For nearly four decades studies in Political Ecology has proven the well known effects that power relations have over the quality of and availability and access to natural resources. Nonetheless, the neo-Maltusian discourse [1], which highlights population growth as the single-most salient factor promoting anthropogenic impacts on the environment, is still a prevailing idea among prominent thinkers and opinion leaders.

Optimal scenarios for understanding how unbalanced exercises of political and economical power create environmental costs and benefits can be observed throughout the world due to an overarching colonial past. However, when scrutinizing the recent history of Latin America, there is no question that the region could provide a myriad of textbook-scenarios.
In the last decades of the XX century the expectation of transcending colonialism were replaced with the shrinkage of state presence and the privatization of natural capital now available to mass scale exploitation. Latin America’s turn to the left at the beginning of this century generated expectations on alternative economic schemes. Instead, leftist governments generated revenues by expanding their access to and control of natural resources, but their position remained subordinate to global interests.

Latin America now faces a marked return to reactionary governments that will surely benefit from neoliberal and neo-extractivist schemes already set in place in a region heaped with development projects that include mining, agro-forestry, agro-industry, urbanization, and mega-tourism, among others. 

In such a regard, I deeply appreciate the appearance of the volume on the Political Ecology of Latin America that the journal Ecología Política has put together. The issue is highly diverse and well balanced.
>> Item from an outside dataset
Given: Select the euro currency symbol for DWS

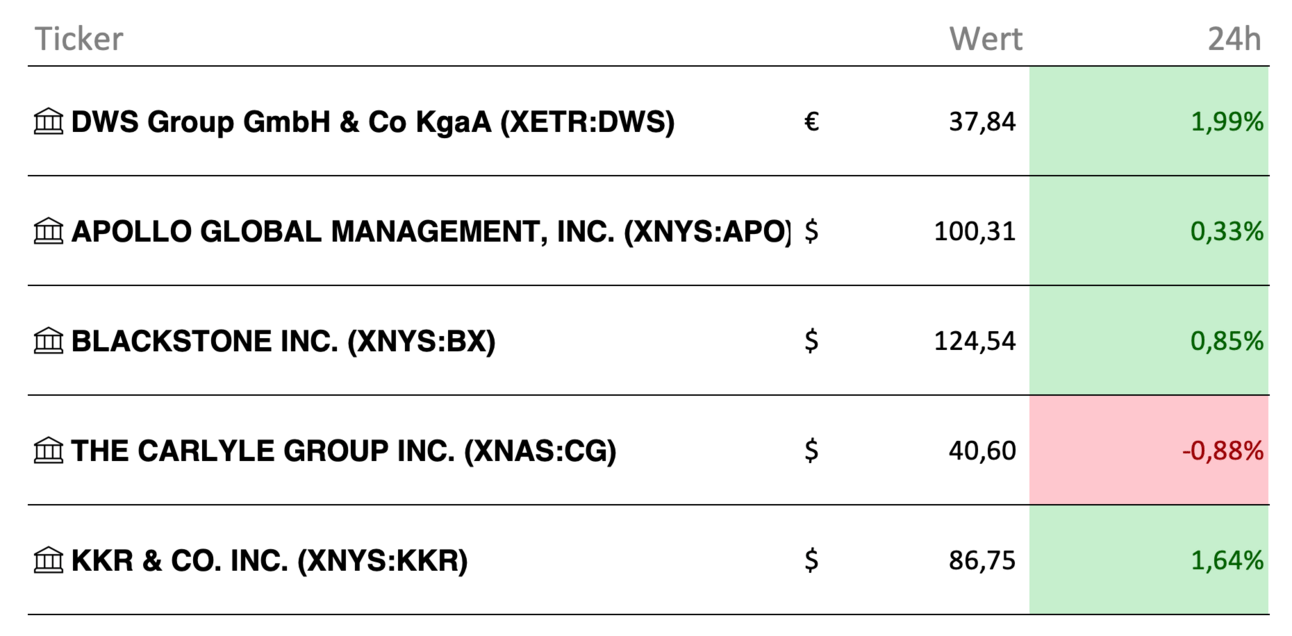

I deeply appreciate the existence of “Redes de Resistencia” a section dedicated to highlighting community action and analyzing local environmental resistance movements.

I think that the growing number of publications in the subject not only attest to the growing relevance of environmental conflict in the present, but remain an open invitation for Latin American studies scholars to heavily ponder environmental issues when studying the immense array of social and economic inequalities of the region. 

Ecología Política en América Latina: http://www.ecologiapolitica.info/?p=5985



This piece was written by LAP Editor Nemer E. Narchi, El Colegio de Michoacán, A.C.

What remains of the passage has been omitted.